Making socially distanced workplaces safe and effective requires technology use to adapt

At their most basic, workspaces and offices are commercial buildings that provide space for employees to carry out the work that affords them their salary.

Making socially distanced workplaces safe and effective requires technology use to adapt

But if we look at the role of offices holistically, then they are so much more than that. They’re a place where people feel comfortable and safe in order to carry out our roles to the best of their abilities, and for the vast majority, there is aspect of social inclusion and belonging afforded within the office.

But with the pandemic still gripping the world, offices have had to adapt. Many have tried to remain open to an extent – some to maintain critical continuity, and in many other cases, to support the metal health of their employees; enabling social interaction, all be it in a reduced and socially distanced capacity.  In order to do this, HR, Facilities teams and office managers across the globe have had to take the social distancing regulations of their respective governments and implements them into an office context.

And this has been no easy feat.

The disruption social distancing has caused to our usual office conduct has been considerable. Simple actions we once took for granted, such as making a coffee or collecting a document from the printer are now more complex and require consideration from those overseeing office safety and equipment use.  

These concerns are echoed by employees. A recent study from Epson, looking at technology expectations, found that 3 in 5 employees expect that the use of shared devices, will need to adapt in the post-COVID 19 environment[1], suggesting that these expectation may not be short lived and that what initially looked like temporary adjustments may very well need to be more permanent. 

 

[1] Eco-Values Research, A Research Report for Epson & IRIS

Touchless printing technology

Fortunately, technology has kept pace with the rapidly changing expectations of our society. Amid this new need to distance, technology has come to the fore to help facilitate a new normal.
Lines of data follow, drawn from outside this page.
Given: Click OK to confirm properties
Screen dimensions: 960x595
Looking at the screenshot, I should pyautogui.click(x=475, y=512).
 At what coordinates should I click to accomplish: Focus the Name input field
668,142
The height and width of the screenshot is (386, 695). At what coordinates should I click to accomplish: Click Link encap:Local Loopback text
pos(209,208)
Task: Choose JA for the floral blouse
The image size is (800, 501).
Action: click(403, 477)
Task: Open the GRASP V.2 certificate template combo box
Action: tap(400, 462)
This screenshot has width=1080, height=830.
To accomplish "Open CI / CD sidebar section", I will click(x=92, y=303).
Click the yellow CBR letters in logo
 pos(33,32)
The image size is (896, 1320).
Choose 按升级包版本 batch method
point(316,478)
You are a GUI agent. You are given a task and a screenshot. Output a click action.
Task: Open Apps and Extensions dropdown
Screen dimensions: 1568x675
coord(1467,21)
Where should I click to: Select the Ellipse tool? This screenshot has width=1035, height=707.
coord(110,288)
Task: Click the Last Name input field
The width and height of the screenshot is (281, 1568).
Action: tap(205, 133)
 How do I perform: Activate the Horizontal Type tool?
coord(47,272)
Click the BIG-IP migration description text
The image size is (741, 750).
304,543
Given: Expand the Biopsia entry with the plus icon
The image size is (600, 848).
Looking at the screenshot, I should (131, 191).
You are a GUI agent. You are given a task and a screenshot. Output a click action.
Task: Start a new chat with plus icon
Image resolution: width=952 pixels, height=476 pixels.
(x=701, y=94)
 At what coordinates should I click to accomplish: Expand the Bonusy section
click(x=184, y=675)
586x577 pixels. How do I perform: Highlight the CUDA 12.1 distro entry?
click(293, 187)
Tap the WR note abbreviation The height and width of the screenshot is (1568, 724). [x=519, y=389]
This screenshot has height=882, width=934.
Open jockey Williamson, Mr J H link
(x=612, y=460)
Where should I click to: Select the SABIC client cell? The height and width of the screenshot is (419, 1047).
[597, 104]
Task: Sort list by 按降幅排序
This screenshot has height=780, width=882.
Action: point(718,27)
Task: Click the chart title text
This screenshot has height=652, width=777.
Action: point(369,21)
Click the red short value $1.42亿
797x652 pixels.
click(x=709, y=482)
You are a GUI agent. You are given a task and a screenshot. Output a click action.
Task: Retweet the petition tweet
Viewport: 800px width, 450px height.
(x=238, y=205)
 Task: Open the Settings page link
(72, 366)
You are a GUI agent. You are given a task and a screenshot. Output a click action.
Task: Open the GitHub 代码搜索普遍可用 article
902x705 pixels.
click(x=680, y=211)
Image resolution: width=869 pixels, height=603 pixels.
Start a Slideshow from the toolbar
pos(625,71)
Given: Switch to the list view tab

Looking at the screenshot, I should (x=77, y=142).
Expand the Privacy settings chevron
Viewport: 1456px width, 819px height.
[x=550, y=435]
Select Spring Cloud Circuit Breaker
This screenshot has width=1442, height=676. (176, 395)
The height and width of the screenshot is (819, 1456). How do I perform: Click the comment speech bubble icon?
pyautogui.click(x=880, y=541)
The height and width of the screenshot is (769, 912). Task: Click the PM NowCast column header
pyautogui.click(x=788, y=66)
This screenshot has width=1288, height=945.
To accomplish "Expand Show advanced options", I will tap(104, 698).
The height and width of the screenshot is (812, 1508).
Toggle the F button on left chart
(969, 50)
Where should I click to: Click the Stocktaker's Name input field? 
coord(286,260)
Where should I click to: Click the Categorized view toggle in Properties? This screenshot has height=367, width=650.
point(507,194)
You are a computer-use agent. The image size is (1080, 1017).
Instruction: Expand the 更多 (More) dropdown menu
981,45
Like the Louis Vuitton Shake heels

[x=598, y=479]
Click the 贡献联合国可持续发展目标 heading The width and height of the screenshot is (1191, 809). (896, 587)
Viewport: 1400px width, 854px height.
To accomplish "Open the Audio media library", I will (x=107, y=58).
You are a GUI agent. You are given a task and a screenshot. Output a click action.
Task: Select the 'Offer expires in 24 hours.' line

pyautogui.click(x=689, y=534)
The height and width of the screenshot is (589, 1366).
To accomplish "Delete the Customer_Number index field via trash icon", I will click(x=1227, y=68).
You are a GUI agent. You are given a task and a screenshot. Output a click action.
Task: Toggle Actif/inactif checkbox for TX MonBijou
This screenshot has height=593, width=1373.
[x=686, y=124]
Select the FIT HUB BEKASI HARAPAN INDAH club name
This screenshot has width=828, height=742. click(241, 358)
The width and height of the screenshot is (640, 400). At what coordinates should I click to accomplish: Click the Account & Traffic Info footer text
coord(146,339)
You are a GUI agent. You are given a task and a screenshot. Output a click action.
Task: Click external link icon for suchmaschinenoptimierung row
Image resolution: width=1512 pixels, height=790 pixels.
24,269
One such development is touchless print. Since the birth of the modern office, printers have been a cornerstone of the workplace. In many cases, they act as informal meeting points, much like the watercooler, and have been a place where people discuss and share ideas with colleagues.

But with office protocols rewritten, gathering at a shared printer and then touching communal surfaces to release a print job have become far from ideal.

Epson’s touchless as part of its Epson Print Admin software, allows users to and release a print job without having any physical contact with the printer. The printer will authenticate the individual, find the document in the secure queue and then release the user’s documents. By using a card to release a print job, it enables users to print their documents only when they are physically in front of the printer – reducing prints left un-retrieved and further reducing touchpoints created by having to search through discarded print outs to find the one required. Confidential information remains secure, costs are reduced and your organization remains in compliance.

As is often the case with the best technology, it can be adapted when the need arises. Initially developed to help employees with visual disabilities, this touchless solution is now being rolled out to help address the concerns and requirements of the ongoing pandemic. But it’s this type of technology that will help us continue to be productive and work safely in shared spaces. And if everyone can be sensible and socially distance themselves, even the causal chats and ideas sharing can still take place around (or at least near to) the printer.